→ **Exercise goal**
Go through the records, and copy each line in which the string "post" is present.
=== Data extracts ===
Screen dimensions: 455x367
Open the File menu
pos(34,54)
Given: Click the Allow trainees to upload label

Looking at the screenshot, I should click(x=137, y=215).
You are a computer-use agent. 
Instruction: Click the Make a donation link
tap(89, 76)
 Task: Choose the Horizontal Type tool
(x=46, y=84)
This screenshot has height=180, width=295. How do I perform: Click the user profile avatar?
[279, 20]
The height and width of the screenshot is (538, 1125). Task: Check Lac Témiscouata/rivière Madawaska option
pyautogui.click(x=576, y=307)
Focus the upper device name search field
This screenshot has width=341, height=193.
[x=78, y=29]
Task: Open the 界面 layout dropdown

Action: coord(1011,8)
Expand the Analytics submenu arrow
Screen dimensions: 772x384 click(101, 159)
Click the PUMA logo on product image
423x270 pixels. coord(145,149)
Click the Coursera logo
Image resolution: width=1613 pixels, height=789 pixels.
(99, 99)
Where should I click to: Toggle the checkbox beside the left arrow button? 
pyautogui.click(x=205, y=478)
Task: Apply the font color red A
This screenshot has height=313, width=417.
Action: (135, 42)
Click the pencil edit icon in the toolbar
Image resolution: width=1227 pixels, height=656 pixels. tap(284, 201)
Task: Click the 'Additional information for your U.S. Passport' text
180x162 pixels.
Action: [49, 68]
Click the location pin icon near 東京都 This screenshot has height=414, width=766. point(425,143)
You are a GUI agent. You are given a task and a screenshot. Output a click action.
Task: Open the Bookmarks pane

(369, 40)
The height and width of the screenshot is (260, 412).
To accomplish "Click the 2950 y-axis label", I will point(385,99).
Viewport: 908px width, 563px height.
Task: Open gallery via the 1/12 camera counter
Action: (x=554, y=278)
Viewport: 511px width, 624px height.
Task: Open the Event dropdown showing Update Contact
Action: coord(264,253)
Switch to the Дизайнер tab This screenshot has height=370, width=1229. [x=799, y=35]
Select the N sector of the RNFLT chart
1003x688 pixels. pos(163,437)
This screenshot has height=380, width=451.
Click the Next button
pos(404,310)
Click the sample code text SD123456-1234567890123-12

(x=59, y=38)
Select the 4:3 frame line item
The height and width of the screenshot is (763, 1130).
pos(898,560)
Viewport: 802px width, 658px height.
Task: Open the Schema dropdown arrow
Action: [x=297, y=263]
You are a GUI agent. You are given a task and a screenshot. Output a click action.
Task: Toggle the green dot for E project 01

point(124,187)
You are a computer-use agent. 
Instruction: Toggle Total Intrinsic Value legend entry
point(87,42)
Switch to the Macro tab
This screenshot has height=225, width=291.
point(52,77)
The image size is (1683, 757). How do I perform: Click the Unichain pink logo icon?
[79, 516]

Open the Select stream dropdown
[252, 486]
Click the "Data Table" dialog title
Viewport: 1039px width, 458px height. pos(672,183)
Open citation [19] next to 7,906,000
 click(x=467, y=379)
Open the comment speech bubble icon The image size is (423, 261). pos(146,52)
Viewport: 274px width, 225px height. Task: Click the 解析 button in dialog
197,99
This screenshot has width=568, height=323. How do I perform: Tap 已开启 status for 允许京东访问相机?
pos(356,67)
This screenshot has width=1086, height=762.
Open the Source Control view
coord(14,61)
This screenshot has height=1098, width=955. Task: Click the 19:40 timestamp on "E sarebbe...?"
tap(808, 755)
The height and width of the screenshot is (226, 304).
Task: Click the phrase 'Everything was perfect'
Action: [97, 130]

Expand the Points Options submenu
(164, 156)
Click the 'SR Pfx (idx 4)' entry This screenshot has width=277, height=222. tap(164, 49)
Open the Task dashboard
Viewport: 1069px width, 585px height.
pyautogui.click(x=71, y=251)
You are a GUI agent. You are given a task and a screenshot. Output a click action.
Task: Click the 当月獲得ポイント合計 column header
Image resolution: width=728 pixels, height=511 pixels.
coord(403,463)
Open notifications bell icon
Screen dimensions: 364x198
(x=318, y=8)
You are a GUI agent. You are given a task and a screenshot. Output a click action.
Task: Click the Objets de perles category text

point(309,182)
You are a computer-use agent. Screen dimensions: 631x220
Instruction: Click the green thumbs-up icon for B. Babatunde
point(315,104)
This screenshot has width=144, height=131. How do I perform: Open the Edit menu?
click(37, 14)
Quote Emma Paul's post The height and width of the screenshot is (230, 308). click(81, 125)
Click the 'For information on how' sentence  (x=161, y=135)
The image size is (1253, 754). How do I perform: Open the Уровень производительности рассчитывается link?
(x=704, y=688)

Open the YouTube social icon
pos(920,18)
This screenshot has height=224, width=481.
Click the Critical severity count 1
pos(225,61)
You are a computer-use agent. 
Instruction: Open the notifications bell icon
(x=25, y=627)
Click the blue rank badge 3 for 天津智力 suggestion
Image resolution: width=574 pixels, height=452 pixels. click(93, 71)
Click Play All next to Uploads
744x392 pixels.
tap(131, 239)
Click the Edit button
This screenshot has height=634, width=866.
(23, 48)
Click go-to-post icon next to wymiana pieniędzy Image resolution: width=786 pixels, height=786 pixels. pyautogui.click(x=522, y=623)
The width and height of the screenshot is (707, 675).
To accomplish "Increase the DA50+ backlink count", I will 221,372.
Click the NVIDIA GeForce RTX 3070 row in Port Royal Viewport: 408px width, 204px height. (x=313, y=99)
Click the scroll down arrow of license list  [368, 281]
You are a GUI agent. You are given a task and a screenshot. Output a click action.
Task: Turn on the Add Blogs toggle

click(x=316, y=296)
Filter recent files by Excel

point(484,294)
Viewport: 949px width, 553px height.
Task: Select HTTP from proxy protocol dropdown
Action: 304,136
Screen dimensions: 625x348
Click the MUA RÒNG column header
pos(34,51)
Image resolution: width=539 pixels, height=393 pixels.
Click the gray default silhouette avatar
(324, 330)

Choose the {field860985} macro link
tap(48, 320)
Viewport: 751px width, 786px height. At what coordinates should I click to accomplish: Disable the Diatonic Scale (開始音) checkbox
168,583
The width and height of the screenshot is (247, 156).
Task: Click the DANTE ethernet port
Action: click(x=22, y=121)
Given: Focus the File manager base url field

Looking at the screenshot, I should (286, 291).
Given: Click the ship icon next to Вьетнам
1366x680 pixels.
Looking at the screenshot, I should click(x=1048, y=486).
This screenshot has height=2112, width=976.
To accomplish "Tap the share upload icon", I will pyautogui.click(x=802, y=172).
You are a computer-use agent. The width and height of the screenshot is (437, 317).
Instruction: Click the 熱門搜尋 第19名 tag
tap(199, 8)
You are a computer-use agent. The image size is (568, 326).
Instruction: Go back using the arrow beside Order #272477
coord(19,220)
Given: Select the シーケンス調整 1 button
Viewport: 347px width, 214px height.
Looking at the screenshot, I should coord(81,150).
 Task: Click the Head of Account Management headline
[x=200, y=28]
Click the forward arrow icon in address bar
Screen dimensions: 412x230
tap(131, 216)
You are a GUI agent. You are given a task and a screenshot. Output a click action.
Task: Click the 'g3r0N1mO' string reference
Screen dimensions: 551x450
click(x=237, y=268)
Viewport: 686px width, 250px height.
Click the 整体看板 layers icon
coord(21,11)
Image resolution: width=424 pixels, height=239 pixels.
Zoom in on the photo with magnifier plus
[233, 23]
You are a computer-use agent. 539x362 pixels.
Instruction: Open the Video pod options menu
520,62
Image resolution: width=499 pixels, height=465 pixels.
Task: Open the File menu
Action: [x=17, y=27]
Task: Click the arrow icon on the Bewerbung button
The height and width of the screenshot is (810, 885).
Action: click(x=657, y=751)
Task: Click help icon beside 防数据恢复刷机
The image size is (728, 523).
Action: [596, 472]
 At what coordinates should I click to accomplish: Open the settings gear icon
===
→ **Answer space**
Quote Emma Paul's post The height and width of the screenshot is (230, 308). click(81, 125)
Click go-to-post icon next to wymiana pieniędzy Image resolution: width=786 pixels, height=786 pixels. pyautogui.click(x=522, y=623)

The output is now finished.